WORK REQUIRED:
Every line of the records below that holds the word "item" belongs in the answer.

DATA FOR PROCESSING:
◇ ◇ ◇

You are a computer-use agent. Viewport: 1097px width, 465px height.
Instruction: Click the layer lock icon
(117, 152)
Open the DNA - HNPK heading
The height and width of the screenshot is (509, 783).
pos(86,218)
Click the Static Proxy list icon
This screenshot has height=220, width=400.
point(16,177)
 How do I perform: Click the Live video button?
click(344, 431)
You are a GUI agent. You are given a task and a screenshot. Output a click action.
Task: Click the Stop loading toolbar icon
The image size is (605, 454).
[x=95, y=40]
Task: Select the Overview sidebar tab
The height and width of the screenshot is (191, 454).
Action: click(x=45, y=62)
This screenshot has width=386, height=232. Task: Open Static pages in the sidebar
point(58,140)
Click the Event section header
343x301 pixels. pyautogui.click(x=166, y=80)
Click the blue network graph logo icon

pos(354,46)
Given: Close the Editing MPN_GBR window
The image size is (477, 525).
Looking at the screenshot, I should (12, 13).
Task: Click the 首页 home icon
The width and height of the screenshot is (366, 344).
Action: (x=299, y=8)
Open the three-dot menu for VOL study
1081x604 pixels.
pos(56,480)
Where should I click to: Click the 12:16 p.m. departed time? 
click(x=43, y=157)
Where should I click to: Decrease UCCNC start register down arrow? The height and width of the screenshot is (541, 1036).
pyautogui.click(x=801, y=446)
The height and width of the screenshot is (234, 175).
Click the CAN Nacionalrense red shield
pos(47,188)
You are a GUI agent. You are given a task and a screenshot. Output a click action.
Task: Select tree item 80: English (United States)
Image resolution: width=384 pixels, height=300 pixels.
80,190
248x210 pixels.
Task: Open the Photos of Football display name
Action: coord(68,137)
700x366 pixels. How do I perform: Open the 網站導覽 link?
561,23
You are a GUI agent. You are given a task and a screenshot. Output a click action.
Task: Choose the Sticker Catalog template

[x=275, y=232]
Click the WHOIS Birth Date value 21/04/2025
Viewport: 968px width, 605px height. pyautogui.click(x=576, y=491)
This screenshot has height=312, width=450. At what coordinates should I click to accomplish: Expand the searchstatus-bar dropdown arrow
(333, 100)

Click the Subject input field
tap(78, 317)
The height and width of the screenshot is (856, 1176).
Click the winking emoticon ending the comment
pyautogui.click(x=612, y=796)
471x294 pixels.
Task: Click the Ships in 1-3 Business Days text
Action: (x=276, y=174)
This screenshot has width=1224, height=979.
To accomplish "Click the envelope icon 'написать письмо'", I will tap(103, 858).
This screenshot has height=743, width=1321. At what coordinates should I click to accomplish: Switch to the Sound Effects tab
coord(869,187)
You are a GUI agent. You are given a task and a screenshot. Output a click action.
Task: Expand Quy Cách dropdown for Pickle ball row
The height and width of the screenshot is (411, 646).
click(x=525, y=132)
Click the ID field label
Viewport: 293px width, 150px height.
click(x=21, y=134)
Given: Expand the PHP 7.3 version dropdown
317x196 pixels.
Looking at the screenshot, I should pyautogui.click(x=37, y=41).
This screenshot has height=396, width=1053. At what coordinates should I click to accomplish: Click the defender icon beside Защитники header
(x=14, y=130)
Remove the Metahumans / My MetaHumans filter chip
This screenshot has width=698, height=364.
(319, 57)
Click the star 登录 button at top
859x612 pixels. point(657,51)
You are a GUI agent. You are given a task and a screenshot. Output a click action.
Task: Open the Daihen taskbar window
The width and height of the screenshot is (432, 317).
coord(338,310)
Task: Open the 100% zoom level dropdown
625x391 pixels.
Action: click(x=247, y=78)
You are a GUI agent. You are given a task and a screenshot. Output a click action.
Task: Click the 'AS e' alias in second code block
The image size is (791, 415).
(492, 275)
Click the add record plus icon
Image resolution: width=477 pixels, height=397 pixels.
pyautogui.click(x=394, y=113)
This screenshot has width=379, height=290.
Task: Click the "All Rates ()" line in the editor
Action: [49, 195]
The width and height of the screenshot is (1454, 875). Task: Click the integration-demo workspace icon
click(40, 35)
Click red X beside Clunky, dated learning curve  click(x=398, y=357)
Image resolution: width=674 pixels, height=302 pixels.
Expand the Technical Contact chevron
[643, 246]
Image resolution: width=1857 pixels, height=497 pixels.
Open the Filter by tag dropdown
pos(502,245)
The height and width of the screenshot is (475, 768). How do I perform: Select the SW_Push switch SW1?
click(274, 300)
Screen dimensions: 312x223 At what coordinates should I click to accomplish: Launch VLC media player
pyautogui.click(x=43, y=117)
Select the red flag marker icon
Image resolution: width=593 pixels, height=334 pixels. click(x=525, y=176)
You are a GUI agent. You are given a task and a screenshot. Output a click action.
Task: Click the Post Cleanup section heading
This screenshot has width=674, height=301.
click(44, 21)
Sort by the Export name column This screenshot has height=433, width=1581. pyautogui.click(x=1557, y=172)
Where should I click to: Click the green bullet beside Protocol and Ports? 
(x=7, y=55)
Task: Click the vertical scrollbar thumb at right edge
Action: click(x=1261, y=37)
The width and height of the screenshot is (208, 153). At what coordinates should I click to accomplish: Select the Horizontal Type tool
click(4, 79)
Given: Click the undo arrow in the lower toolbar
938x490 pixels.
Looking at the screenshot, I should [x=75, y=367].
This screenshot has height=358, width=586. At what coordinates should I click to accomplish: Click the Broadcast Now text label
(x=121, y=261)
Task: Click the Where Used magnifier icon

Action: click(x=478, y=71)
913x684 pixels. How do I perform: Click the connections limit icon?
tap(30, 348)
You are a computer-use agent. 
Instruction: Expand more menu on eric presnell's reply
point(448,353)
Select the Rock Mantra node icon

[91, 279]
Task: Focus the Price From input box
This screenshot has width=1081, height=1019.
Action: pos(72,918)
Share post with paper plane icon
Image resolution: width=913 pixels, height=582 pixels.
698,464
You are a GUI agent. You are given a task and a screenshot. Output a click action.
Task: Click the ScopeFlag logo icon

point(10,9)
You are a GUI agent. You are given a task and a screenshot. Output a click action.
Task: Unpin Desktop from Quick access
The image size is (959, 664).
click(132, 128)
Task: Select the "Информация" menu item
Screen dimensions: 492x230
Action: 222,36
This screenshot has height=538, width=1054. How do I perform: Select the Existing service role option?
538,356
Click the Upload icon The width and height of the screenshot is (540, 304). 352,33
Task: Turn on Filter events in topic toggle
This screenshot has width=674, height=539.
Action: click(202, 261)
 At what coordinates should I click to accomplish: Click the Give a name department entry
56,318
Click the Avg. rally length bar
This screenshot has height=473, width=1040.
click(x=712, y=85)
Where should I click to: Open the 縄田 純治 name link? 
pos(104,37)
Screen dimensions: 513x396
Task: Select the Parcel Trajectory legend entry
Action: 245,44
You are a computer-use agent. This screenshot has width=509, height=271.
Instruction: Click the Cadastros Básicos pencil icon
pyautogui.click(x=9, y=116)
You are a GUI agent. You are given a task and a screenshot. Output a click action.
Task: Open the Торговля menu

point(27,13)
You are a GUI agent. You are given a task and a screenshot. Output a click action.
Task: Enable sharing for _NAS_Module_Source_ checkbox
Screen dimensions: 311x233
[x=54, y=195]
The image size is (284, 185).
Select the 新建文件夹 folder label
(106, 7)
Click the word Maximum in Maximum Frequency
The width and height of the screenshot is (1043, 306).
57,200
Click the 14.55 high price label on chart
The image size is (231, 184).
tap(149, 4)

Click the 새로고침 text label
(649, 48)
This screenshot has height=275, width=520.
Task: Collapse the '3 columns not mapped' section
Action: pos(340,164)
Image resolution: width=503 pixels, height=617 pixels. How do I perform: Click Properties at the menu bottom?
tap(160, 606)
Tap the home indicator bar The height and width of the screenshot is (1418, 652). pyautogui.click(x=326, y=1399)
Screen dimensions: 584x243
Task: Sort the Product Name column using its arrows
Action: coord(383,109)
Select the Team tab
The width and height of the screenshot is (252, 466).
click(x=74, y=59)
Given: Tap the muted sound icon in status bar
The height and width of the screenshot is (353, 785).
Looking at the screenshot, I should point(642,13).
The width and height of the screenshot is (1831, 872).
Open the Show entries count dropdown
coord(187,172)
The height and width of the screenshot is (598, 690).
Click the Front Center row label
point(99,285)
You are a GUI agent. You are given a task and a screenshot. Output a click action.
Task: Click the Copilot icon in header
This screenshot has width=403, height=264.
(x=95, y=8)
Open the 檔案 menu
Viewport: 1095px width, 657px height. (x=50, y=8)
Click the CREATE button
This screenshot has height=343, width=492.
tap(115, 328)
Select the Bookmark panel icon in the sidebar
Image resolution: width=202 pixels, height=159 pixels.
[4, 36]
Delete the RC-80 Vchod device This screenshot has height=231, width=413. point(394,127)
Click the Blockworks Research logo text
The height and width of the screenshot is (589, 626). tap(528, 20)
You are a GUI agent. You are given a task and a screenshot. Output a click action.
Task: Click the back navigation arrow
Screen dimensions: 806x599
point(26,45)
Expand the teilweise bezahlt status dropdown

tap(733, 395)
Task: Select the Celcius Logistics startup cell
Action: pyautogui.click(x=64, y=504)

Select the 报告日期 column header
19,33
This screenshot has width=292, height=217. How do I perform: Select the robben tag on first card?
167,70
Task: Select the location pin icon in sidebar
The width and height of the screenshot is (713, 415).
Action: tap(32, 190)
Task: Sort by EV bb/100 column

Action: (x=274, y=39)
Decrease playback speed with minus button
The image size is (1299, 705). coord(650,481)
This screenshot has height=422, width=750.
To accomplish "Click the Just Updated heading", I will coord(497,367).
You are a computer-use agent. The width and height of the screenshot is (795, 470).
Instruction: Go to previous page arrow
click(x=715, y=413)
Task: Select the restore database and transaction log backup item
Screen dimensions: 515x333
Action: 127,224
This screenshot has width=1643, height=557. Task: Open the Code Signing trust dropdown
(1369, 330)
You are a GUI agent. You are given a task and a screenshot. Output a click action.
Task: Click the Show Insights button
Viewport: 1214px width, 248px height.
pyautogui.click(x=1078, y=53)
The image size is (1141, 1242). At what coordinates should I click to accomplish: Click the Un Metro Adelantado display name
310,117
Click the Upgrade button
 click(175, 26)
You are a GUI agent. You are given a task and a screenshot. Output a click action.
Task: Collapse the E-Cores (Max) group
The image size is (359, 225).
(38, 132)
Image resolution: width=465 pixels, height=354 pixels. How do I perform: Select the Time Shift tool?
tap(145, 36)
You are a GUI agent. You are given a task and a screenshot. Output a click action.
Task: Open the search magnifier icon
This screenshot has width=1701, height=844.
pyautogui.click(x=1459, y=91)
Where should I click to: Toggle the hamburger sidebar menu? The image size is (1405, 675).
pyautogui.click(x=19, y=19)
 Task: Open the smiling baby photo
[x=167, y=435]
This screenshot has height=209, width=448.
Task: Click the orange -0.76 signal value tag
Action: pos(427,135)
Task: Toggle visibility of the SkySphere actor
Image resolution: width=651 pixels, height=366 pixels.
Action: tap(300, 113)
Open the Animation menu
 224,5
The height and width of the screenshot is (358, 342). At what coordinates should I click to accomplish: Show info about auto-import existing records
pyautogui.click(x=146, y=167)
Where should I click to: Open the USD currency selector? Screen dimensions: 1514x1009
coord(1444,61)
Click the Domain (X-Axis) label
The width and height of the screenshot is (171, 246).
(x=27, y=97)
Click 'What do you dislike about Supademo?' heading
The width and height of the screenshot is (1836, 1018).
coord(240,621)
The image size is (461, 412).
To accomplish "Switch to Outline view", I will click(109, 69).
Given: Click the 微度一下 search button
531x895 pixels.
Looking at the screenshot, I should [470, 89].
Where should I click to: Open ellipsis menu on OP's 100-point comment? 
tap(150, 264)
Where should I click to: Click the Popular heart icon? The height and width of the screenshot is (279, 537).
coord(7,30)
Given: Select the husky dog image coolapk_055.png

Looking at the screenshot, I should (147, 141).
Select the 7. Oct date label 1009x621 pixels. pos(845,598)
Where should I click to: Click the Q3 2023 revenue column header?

◇ ◇ ◇

EXERCISE SOLUTION:
Task: Select tree item 80: English (United States)
Task: Select the "Информация" menu item
Task: Select the restore database and transaction log backup item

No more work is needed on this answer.